## Stored rows

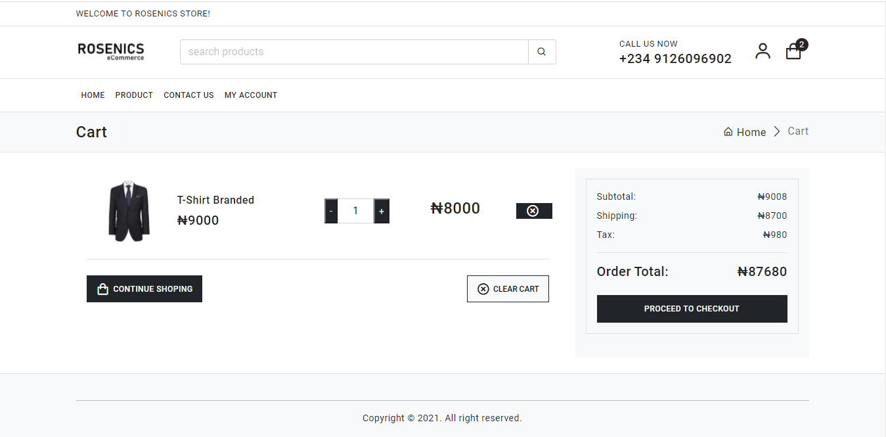Viewport: 886px width, 437px height.
Task: Open the PRODUCT menu item
Action: (x=134, y=95)
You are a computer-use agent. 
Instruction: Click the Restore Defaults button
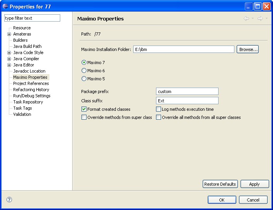tap(220, 184)
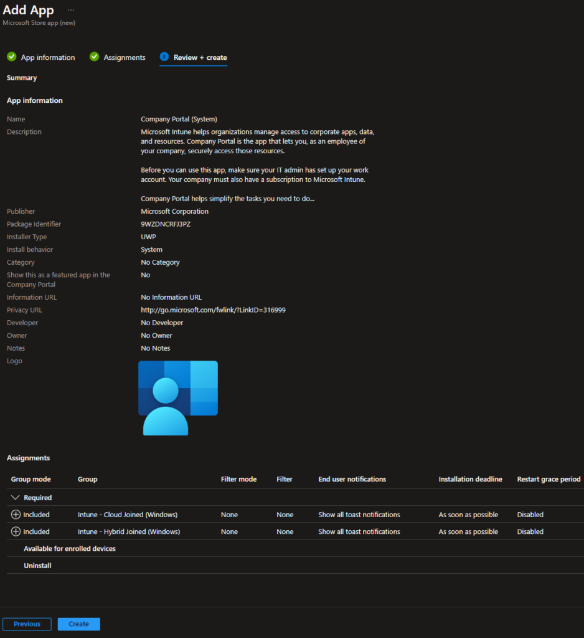Switch to the App information tab

point(47,57)
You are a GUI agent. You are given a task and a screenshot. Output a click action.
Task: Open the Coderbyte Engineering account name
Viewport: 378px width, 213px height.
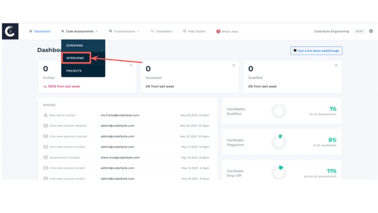(x=331, y=31)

## Work to do
Copy all of the records above word for word, leaving the pictures out.

## The answer
Viewport: 886px width, 437px height.
Task: Open the PRODUCT menu item
Action: (x=134, y=95)
You are a computer-use agent. 
Instruction: Click the Restore Defaults button
tap(220, 184)
Switch to the App information tab

point(47,57)
You are a GUI agent. You are given a task and a screenshot. Output a click action.
Task: Open the Coderbyte Engineering account name
Viewport: 378px width, 213px height.
(x=331, y=31)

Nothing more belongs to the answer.